WEIGHT: After sorting, the hides are selected for their intended use and go to a splitting machine. This large, long machine cuts the leather into the desired thickness. Thin for clothing, thick for upholstery and thicker yet for special effects on luggage. The thickness is gauged in millimeters and/or by its weight. 1.2 - 1.6 mm will equal 3 to 4 ounces in weight, which is normal for handbags and upholstery. The weight of a piece of leather is a factor in determining the ultimate cost per square foot. This is because the tannery sells the products of the split leather for other uses such as shoe interiors or dog bones. This assists them in utilizing more of the leather hide and a greater yield.
SPLIT LEATHER The top portion of the hide is called the top grain. The second cut or underside is called the split or crust and the third cut is also called a split. The second cut and sometimes the third cut, if thick enough, is processed as suede and other times is processed with chemicals and corrected grain plating (utilizing that heat processing referred to earlier) to make it look like the top grain. This is done to offer the consumer a lower price on some leather furniture.
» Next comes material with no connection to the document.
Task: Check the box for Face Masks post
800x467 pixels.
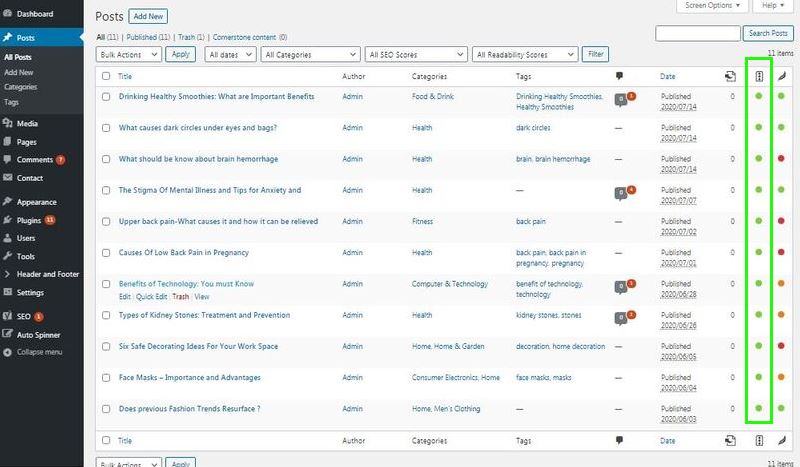Action: [106, 378]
The average thickness of a cowhide is 5mm. Upholstery leather requires a minimum thickness of 0.9-1.1mm. The hides are split in a splitting machine, which uses a fast running wire cutter. This operation divides one hide into two: The grained hide and the split. The strength of the fibers will vary within the hide. The fibers are very strong on the grain side and weaken as we go deeper in the hide. The split has much less resistance and flexibility than the grained hide.
Thick bull hides can be split twice. Then we have a grain-split and a flesh-split. The flesh-split is very poor quality, and not capable of being used in upholstered furniture. Most splits are used for sports shoes, apparel or lower quality leather upholstery known as bycast, bonded or re-cycled as they will not be near as durable, resistant or as flexible as top grain leathers.
Because leather is fibrous, its thickness doesn’t have much to do with its strength. Leather is one of the strongest natural covering materials known to man. Leather breathes because of its fibrous structure. This makes it unique to all other man made products. Leather will adjust itself to a person’s body temperature within minutes of seating. That is why one does not perspire when seated on leather as you do on vinyl.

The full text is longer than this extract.